- HOW TO COMPLETE THIS TASK:
Retype precisely the section of the data that starts at the line containing "Хронологія (53, 176)" and runs to its final line, ends included.

- INFORMATION:
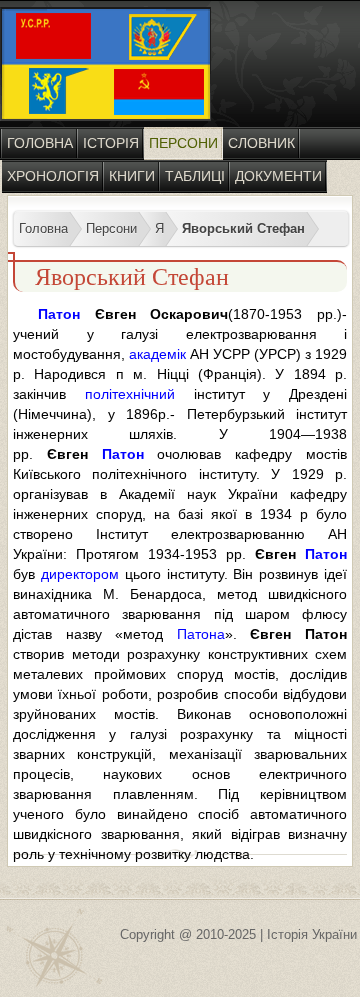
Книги (132, 176)
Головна (40, 143)
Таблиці (195, 176)
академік (157, 354)
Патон (59, 314)
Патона (201, 634)
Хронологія (53, 176)
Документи (278, 176)
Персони (183, 143)
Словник (261, 143)
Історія (111, 143)
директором (80, 574)
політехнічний (130, 394)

- PROBLEM SOLUTION:
Хронологія (53, 176)
Документи (278, 176)
Персони (183, 143)
Словник (261, 143)
Історія (111, 143)
директором (80, 574)
політехнічний (130, 394)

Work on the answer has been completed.